I wasn't saying that I necessarily feel compelled to set anyone straight, or tell them that their interpretation/application is wrong. I don't actually have a problem with someone saying, "We unschool except for math" -- it may not be what
I see as an unschooling lifestyle, but it's fine with me for someone else to see it differently.
And I bit my lip when a friend went through a phase of calling her style "structured unschooling," and talking about how, in response to her child's "needs," she'd lock him in his room without distractions when he was taking too long to complete an assignment.
I guess my friend saw her approach as unschooling because she didn't purchase a boxed curriculum, and she didn't make her son spend more than (I think) about 2 hours a day on school work.
She'd build unit studies around subjects that
she wanted to learn more about ... as I recall, she once told him that he had to write a 3-page essay on a courageous woman of the Bible -- I guess the "unschooling" part was him getting to choose which woman. He still had to be locked in his room to do it, but he finally got it done.
Oh, well, my friend finally decided that she was more Eclectic than Unschooling. Without any nudging from me.
But I'd have more of a problem with a leader of a homeschooling group presenting such inaccurate descriptions -- such as the one I've shared, as well as the descriptions shared by the OP and at least one other poster.
I think if you're going to lead a homeschooling group, you should be willing to take some time to learn about the different philosophies -- and yes, I now realize that even my very basic definitions are different from how some of my fellow unschoolers perceive unschooling.

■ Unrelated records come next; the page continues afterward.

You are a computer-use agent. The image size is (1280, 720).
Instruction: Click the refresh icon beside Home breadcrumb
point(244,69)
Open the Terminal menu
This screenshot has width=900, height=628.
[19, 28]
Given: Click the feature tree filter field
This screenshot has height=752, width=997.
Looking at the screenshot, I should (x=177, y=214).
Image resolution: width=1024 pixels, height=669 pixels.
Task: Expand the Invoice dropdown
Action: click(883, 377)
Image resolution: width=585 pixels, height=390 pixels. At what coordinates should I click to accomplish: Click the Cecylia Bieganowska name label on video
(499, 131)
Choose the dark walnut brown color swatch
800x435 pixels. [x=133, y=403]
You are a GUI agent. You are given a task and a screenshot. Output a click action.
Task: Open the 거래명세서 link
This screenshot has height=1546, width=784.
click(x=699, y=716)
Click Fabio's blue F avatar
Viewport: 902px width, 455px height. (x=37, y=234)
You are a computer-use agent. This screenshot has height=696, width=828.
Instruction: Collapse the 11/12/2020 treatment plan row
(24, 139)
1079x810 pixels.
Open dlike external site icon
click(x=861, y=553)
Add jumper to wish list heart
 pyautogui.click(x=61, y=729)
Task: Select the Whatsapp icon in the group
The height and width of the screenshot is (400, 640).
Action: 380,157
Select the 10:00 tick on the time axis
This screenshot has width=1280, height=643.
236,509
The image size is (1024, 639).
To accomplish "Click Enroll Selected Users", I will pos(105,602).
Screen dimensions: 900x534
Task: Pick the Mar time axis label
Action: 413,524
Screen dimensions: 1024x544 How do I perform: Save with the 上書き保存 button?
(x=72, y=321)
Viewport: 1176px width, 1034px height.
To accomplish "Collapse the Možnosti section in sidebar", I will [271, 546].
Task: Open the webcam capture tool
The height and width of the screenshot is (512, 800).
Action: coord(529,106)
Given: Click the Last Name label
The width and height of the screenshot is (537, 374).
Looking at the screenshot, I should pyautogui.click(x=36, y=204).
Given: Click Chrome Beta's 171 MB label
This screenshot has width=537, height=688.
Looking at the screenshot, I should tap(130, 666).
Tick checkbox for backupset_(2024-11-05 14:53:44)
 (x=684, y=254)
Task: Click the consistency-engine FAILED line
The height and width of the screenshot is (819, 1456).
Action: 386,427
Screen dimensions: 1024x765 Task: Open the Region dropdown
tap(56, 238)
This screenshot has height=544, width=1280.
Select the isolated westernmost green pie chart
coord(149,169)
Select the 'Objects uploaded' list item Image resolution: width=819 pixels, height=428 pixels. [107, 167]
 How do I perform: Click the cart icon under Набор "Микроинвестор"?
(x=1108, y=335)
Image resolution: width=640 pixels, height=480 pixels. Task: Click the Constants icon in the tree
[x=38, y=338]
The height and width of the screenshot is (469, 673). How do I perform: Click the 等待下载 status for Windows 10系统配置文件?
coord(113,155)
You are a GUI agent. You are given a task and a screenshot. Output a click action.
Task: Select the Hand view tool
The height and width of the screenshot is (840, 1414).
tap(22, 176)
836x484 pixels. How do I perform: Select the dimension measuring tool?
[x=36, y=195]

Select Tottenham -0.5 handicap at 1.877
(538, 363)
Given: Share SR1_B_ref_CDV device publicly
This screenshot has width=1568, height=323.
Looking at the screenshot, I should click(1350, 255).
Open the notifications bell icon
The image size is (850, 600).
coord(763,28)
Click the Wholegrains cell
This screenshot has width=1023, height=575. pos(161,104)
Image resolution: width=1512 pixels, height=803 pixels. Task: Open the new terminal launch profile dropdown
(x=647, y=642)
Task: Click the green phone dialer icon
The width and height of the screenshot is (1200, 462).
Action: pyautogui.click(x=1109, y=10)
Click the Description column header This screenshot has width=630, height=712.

Still, it just doesn't sound like the "unschool is very cool for holiday fun" person made even the slightest effort to learn about this way of life.
But I'm open to criticism. I was trying to give very simple, basic definitions for the two concepts: Unschooling and Radical Unschooling. I see Karen's point that with my unschooling definition, you literally could just take a week or a month off from your lessons and say you're an unschooler during that time. Just as public school families have summer and holiday breaks where the kids often don't have to do anything.
And maybe I was over-simplifying Consensual Living by by likening it to Radical Unschooling. I just can't see a difference between these ideas
in practice (though I realize that CL, TCS, and RU were all developed by different people with different worldviews) -- because in each case, you're seeking to work together as a family, rather than applying the traditional model where parents "know best" and impose their wills on their children.
These philosophies seem more similar than different, but I'm probably wrong to use the terms interchangeably.
And it's honestly okay with me if parents want to use the unschooling label to describe certain times of their lives, even though I agree with everyone who's said that it really takes a while to de-school -- and if a child's been in school for a few years, and you just take off for a month to unschool and then say it "didn't work" for your child, it's my opinion that you didn't give your child or unschooling an adequate chance to flourish. But you're probably not asking for my opinion anyway.
I agree that one short sentence definition isn't adequate for someone who's really endeavoring to embrace unschooling philosophy and apply it to life. I guess the point I was trying to make was that it shouldn't be that hard for someone to google "Unschooling" and get at least a very loose, general idea of what it means -- at least enough of an idea to know that it doesn't include locking your child in his room 'til he gets his assignment done.
Still, I agree that it's usually more diplomatic to just bite my lip and let people butcher the concept to their hearts' content. The same friend who thought it included locking-kids-in-rooms, went through a phase of calling my style "hands-on learning."
That was so irritating to me, but I just let her ramble on about all the hands-on learning stuff I could prepare and implement with my child. She'd go on and on about these extensive projects -- and especially as my oldest was just a toddler at the time, I was puzzled as to how she expected her to be able to follow so many step-by-step instructions.

Oh, you mean she actually thought
I'd want to do all that hard work myself? I guess she's been slow to grasp the concept that unschoolers are lazy -- or at least I am.

I couldn't see the point in
me doing all that stuff, and planning out science experiments, when my little girl was having so much fun just looking under the patio-bricks in the yard for bugs, for instance. And also, though I realize that an unschooler has way more freedom to pursue learning in a hands-on way, which is what small children generally prefer, many children also enjoy learning through books and stories, TV, computer games, and so on.
Unschooling allows total freedom for children to pursue life in their own unique ways -- which may sometimes be hands-on, and sometimes be more focused on observation, reflection, or discussion. But my friend just saw it as "hands-on learning" -- possibly because we first got to know each other when my oldest was a toddler, and that's what my friend saw happening most of the time at our house. I guess it makes sense now that I think about it.
I just couldn't understand why my friend thought I'd want to knock myself out with all those projects, when my babe was already doing such a great job on her own!